**Description of the task:**
Produce a word-for-word copy of the listing below without its pictures.

**Records supplied:**
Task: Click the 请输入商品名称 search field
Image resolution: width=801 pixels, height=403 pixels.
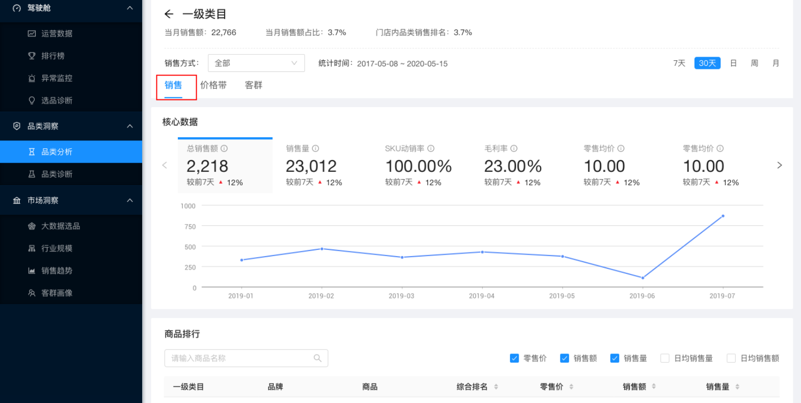Action: coord(239,358)
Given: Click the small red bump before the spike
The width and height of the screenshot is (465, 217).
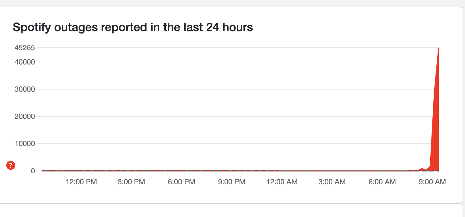Looking at the screenshot, I should 422,169.
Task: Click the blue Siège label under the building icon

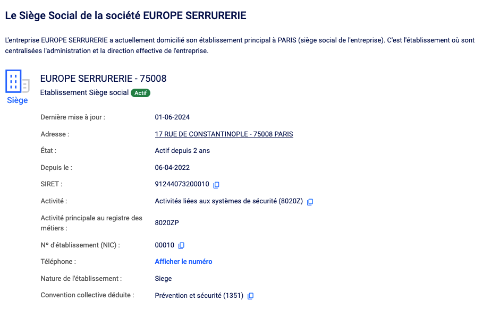Action: (17, 100)
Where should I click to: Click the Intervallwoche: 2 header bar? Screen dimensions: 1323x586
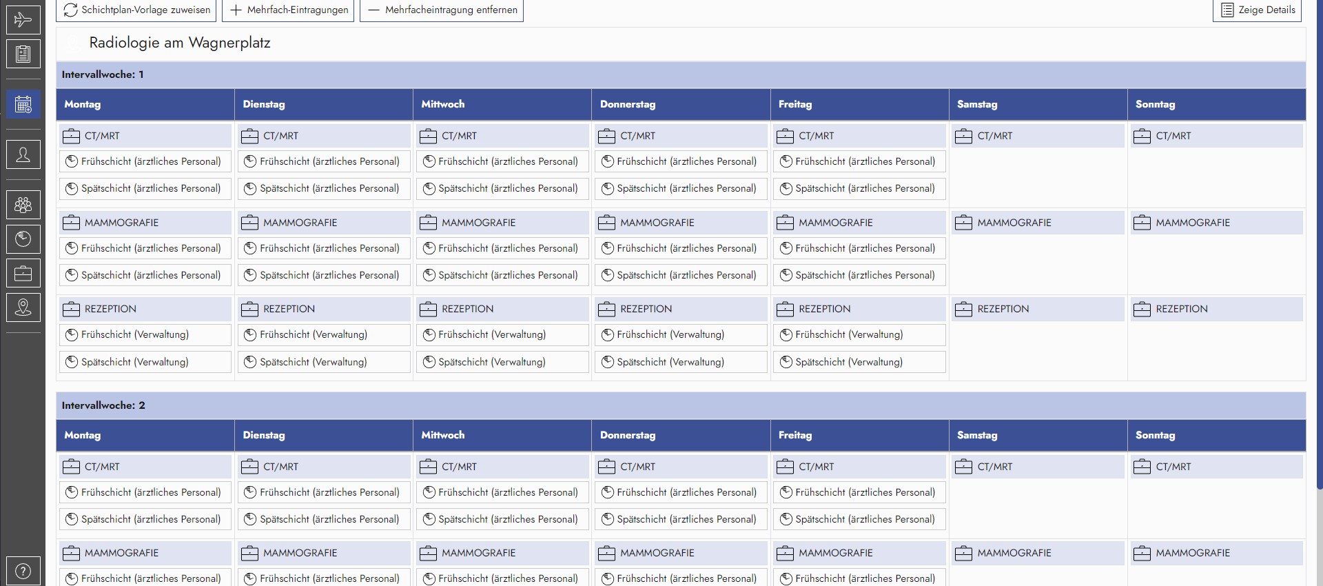click(681, 405)
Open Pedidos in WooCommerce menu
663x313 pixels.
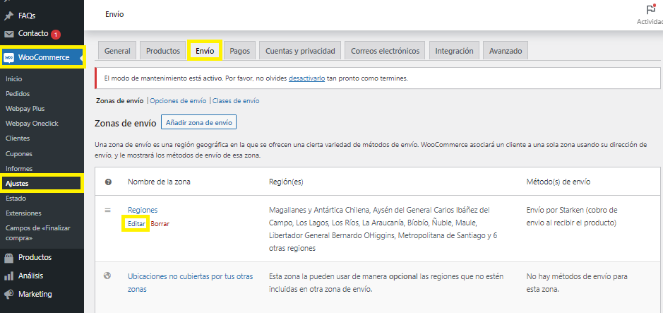[18, 94]
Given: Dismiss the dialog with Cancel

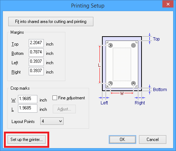Looking at the screenshot, I should 153,140.
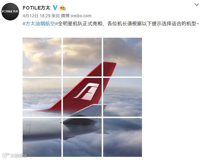This screenshot has width=202, height=160.
Task: Open the top-right red tail tip tile
Action: pos(123,57)

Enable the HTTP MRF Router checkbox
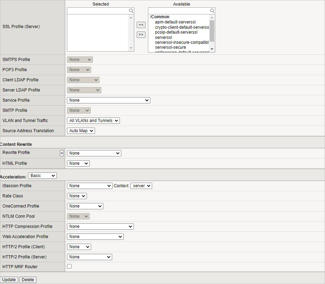click(x=69, y=266)
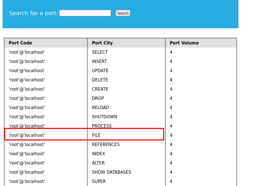Select the INSERT privilege cell

click(x=99, y=62)
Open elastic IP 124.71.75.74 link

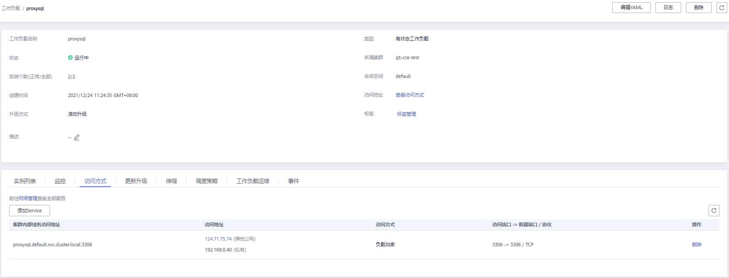point(218,239)
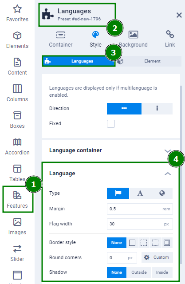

**Exercise answer:**
Task: Click the 请输入商品名称 search field
Image resolution: width=801 pixels, height=403 pixels.
Action: coord(239,358)
Given: Click the small red bump before the spike
The width and height of the screenshot is (465, 217).
Looking at the screenshot, I should 422,169.
Task: Click the blue Siège label under the building icon

Action: (17, 100)
Where should I click to: Click the Intervallwoche: 2 header bar? Screen dimensions: 1323x586
click(681, 405)
Open Pedidos in WooCommerce menu
663x313 pixels.
[18, 94]
Given: Dismiss the dialog with Cancel

Looking at the screenshot, I should 153,140.
This screenshot has width=202, height=160.
Task: Open the top-right red tail tip tile
Action: pos(123,57)

Enable the HTTP MRF Router checkbox
click(x=69, y=266)
Select the INSERT privilege cell

click(x=99, y=62)
Open elastic IP 124.71.75.74 link

point(218,239)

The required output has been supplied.